A quick post to show some recent research on named places in nineteenth-century American fiction. I’m interested in the range and distribution of places mentioned in these books as potential indicators of cultural investments in, for example, internationalism and regionalism. I’m also curious about the extent to which large-scale changes (both cultural and formal) are observable in the overall literary production of this (or any) period. The mapping work I’ve done so far doesn’t come close to answering those questions, but it’s part of the larger inquiry.
The maps below were generated using a modest corpus of American novels (about 300 in total) drawn from the Wright American Fiction Project at Indiana by way of the MONK project. They show the named locations used in those books; points correspond to everything from small towns through regions, nations and continents. Methodological details and (significant) caveats follow.

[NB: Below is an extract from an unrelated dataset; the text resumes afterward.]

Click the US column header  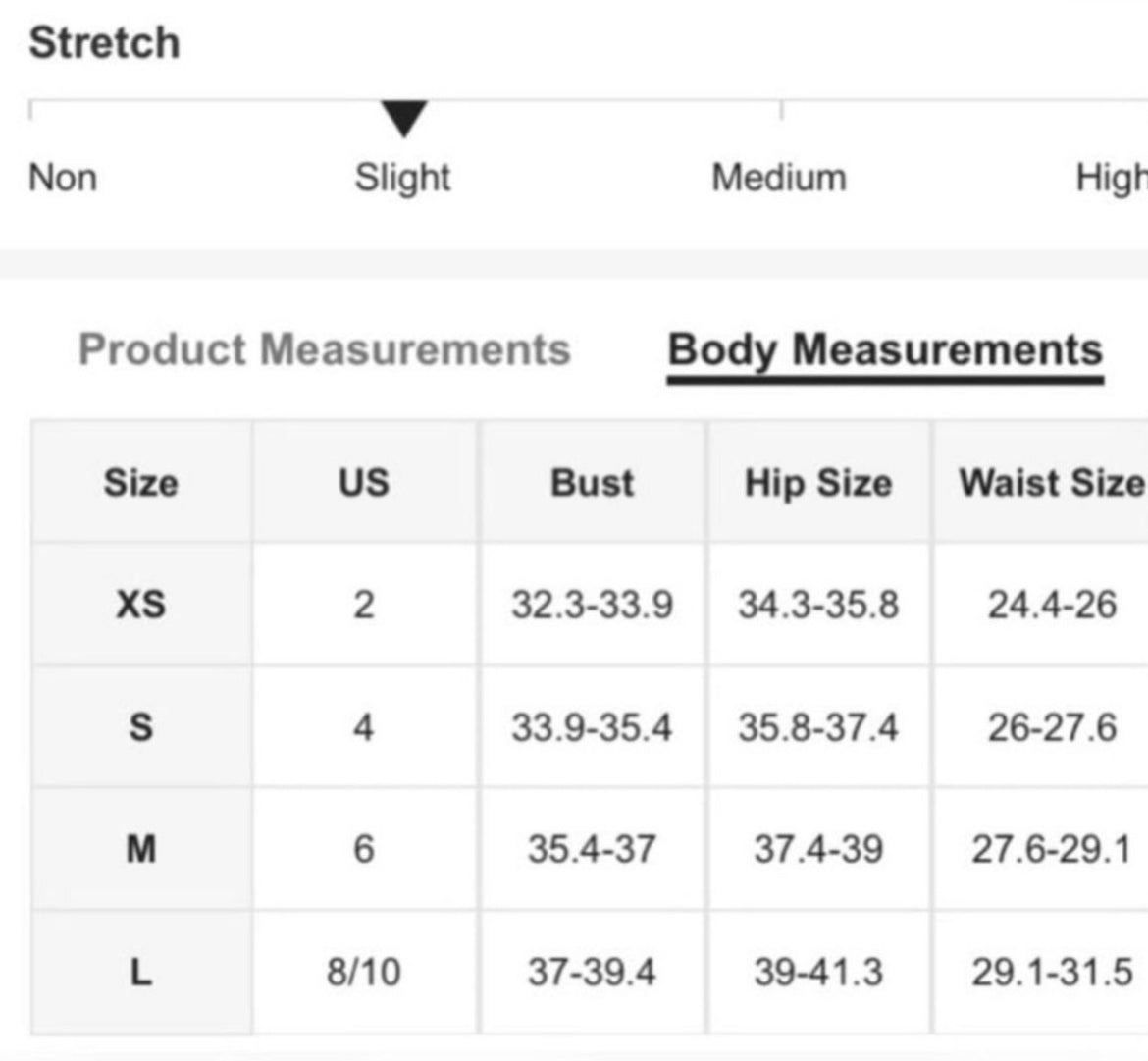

Texts were taken from MONK in XML (TEI-A) format with hand-curated metadata. Location names were identified and extracted using Pete Warden’s simple gazetteering script GeoDict, backed by MaxMind’s free world cities database. [Note that there’s currently a bug in the database population script for Geodict. Pete tells me it’ll be fixed in the next release of his general-purpose Data Science Toolkit, into which Geodict has now been folded. But for now, you probably don’t want to use Geodict as-is for your own work.] I tweaked GeoDict to identify places more liberally than usual, which results (predictably) in fewer missed places but more false positives. The locations for 1851 were reviewed pretty carefully by hand; I haven’t done the same yet for the other years. Maps were generated in Flash using Modest Maps with code cribbed shamelessly from the awesome FlowingData Walmart project. This means that it should be relatively easy to turn the static maps above into a time-animated series, but I haven’t done that yet.
As I pointed out in my talk on canons, the international scope and regional clustering of places in 1851 strike me as interesting. See the talk for (slightly) more discussion. Moving forward to 1874—and bearing in mind that we’re looking at dirty data best compared with the similarly dirty 1852—the density of named places in the American west increases after the Civil War and it looks as though a distinct cluster of places in the south central U.S is beginning to emerge.

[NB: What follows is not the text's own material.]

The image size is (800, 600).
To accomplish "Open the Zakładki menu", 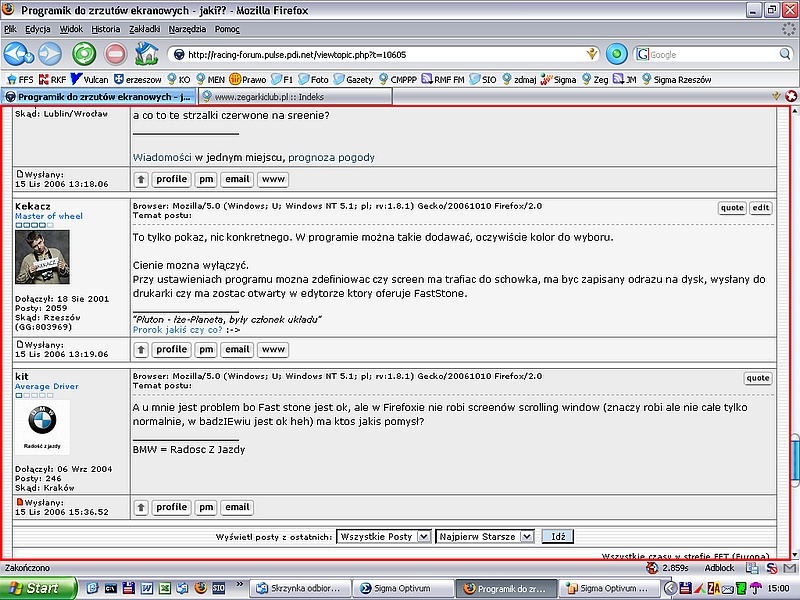I will click(143, 29).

The changes form 1852 to 1874 are (1) intriguing, (2) but also mostly as expected, and (3) more limited in scope than one might have imagined, given that they sit a decade on either side of the periodizing event of American history. I think an important question raised by a lot of work in corpus analysis (the present research included) concerns exactly what constitutes a “major” shift in form or content.

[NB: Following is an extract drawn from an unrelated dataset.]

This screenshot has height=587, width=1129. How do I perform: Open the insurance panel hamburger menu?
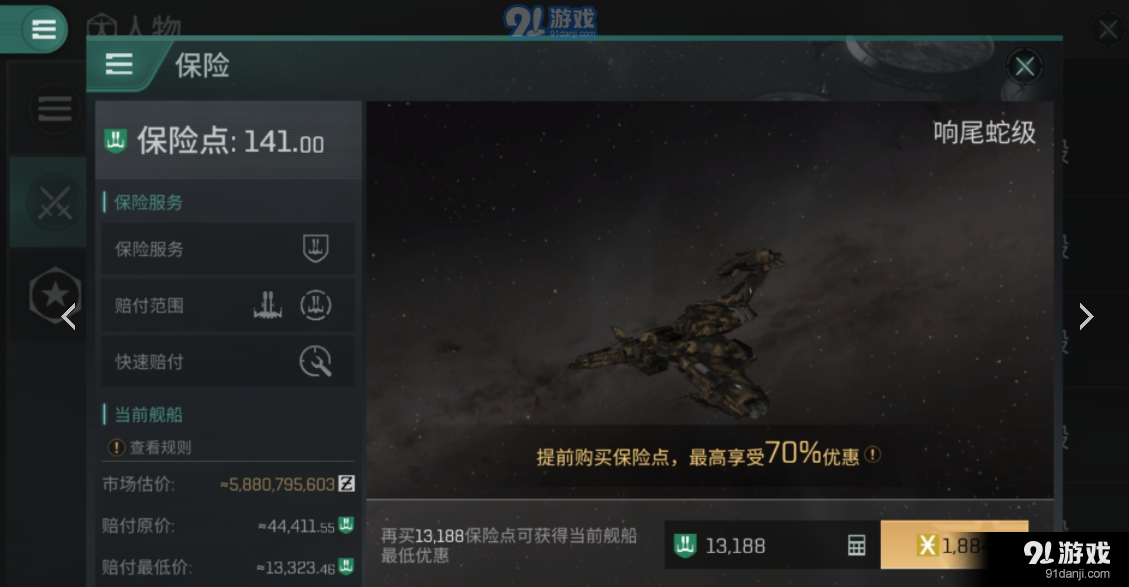(119, 65)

I’m going to avoid saying anything more here because I don’t want to build too much argument on top of a dataset that I know is still full of errors, but I wanted to put the maps up for anyone to puzzle through. If you have thoughts about what’s going on here, I’d love to hear them.
A couple of notes and caveats on errors:
- Errors in the data are of several kinds. There are missed locations, i.e., named places that occur in the underlying text but are not flagged as such. Some places that existed in the nineteenth century don’t exist now. Some colloquial names aren’t in the database. And of course a book can be set in, say, New York City and yet fail to use the city’s name often or at all, possibly preferring street addresses or localisms like “the Village.” Also, GeoDict as configured identifies all country and continent names with no restrictions, but requires cities and regions (e.g., U.S. states) either to be paired with a larger geographic region (“Brooklyn, New York,” not “Brooklyn”) or preceded by “in” or “at” as indicators of place. You pretty much have to do this to keep the false positive rate manageable.
- But there are still false positives. There’s a city somewhere in the world named for just about any common English name, adjective, military rank, etc. “George,” for instance, is a city in South Africa. “George, South Africa,” if it ever occurred in a text, would be identified correctly. But “In George she had found a true friend” produces a false positive. When I clean the data, I eliminate almost all proper names of this kind and investigate anything else that looks suspicious. Note that the cluster of places in southern Africa visible in the (uncleaned) 1852 and 1874 maps is almost certainly attributable to this kind of error. Travis Brown tells me he’s seen the same thing in his own geocoding experiments.
- Then there are ambiguous locations, usually clear in context but not obvious to GeoDict. “Cambridge” is the most frequent example. Some study suggests that most American novels in the corpus mean the city in Massachusetts, but that’s surely not true of every instance. Most other ambiguities are much more easily resolved, but they still require human attention.